Given data >>
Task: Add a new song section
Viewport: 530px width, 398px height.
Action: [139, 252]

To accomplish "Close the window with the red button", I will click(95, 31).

...

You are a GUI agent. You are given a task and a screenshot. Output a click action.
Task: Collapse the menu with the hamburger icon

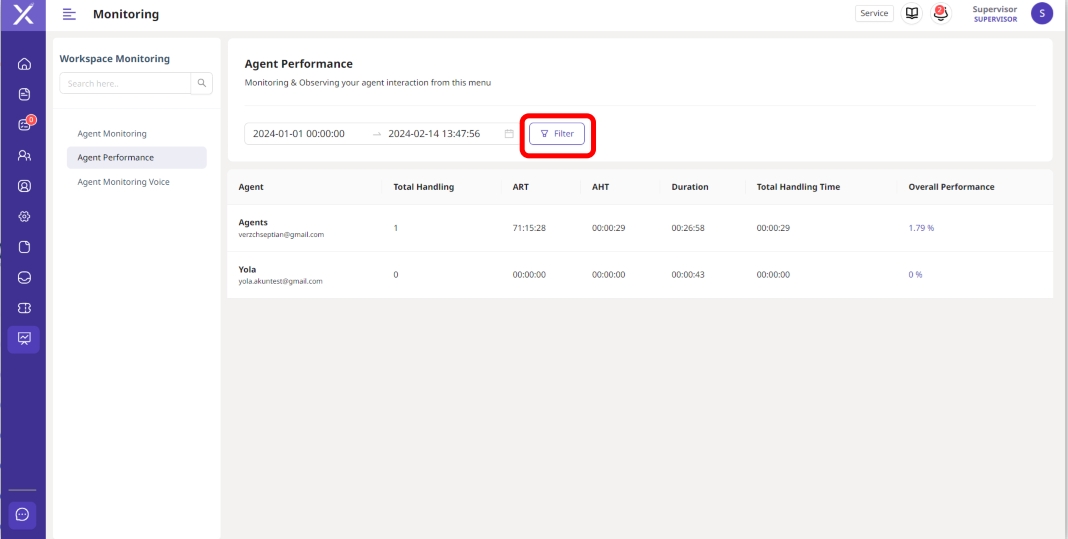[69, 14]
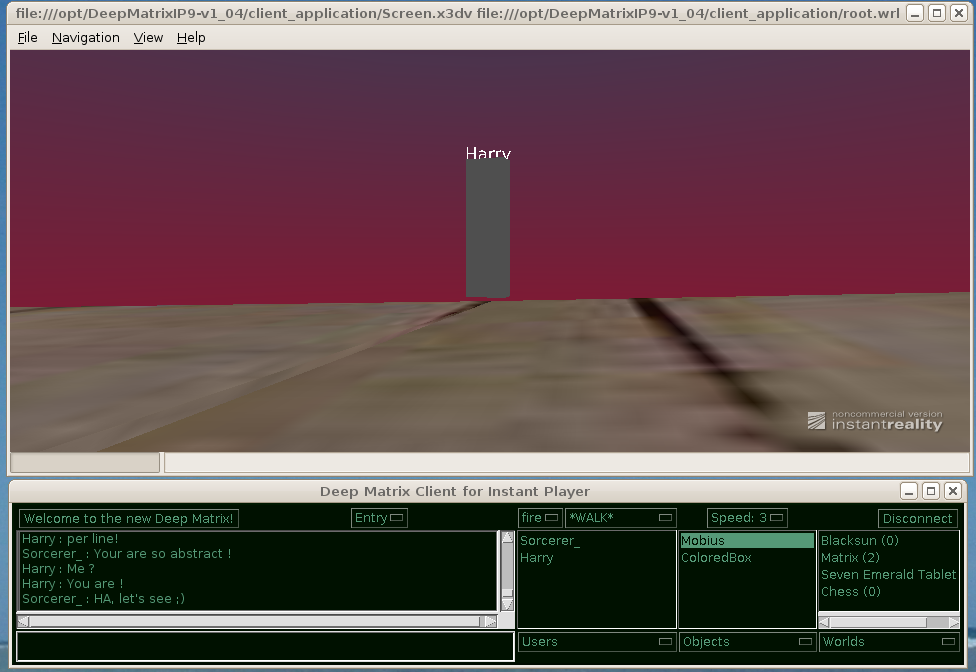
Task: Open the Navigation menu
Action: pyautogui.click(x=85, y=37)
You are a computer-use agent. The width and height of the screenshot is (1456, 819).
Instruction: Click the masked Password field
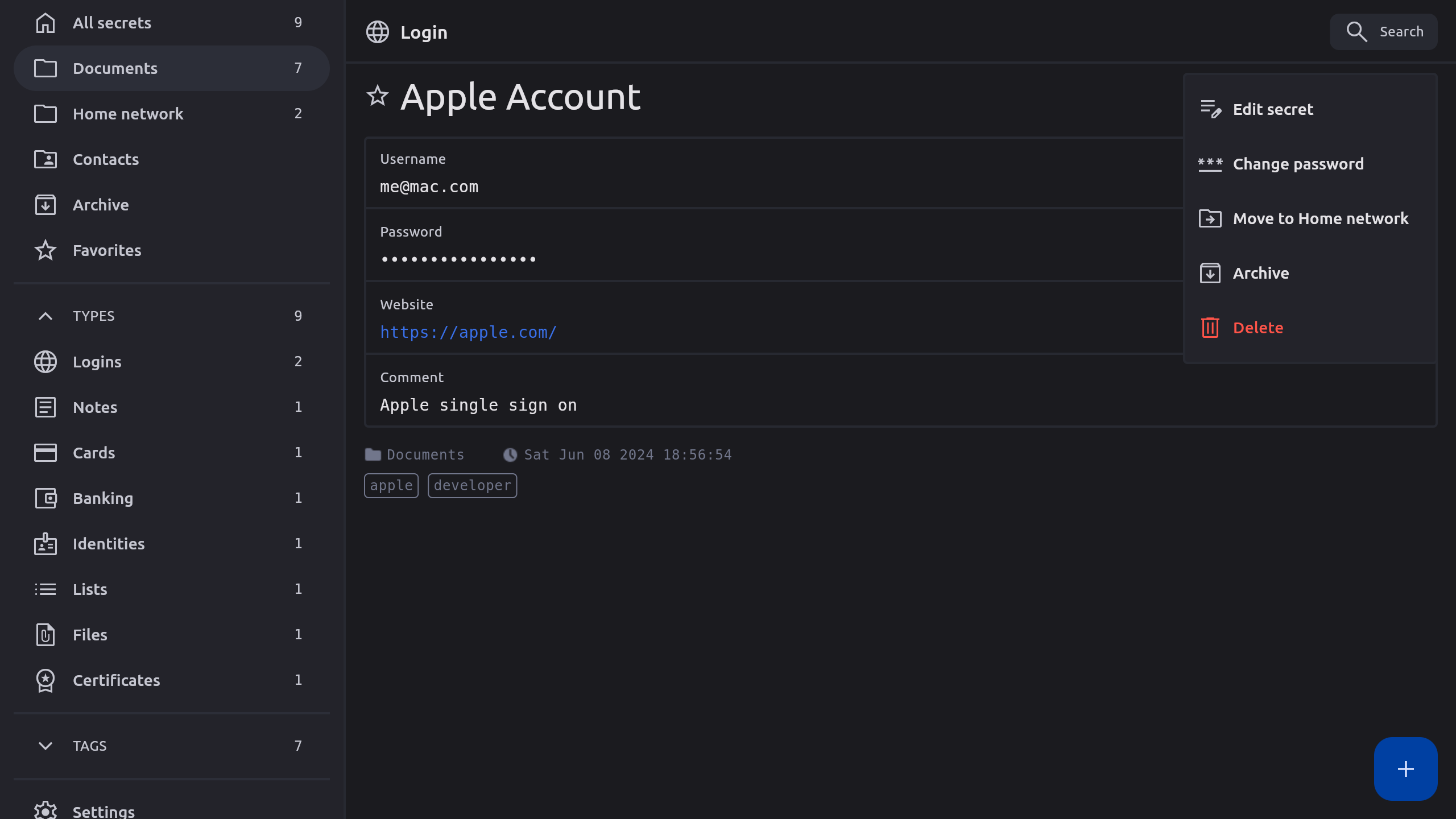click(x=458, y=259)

Given task >> Please output the entries between the line containing "You are a GUI" and the line containing "click(x=458, y=259)", inclusive, reproducing them line for line. Leave the pictures out of your answer.

Solution to this problem >>
You are a GUI agent. You are given a task and a screenshot. Output a click action.
Task: Collapse the menu with the hamburger icon

[69, 14]
Task: Open the Navigation menu
Action: pyautogui.click(x=85, y=37)
You are a computer-use agent. The width and height of the screenshot is (1456, 819).
Instruction: Click the masked Password field
click(x=458, y=259)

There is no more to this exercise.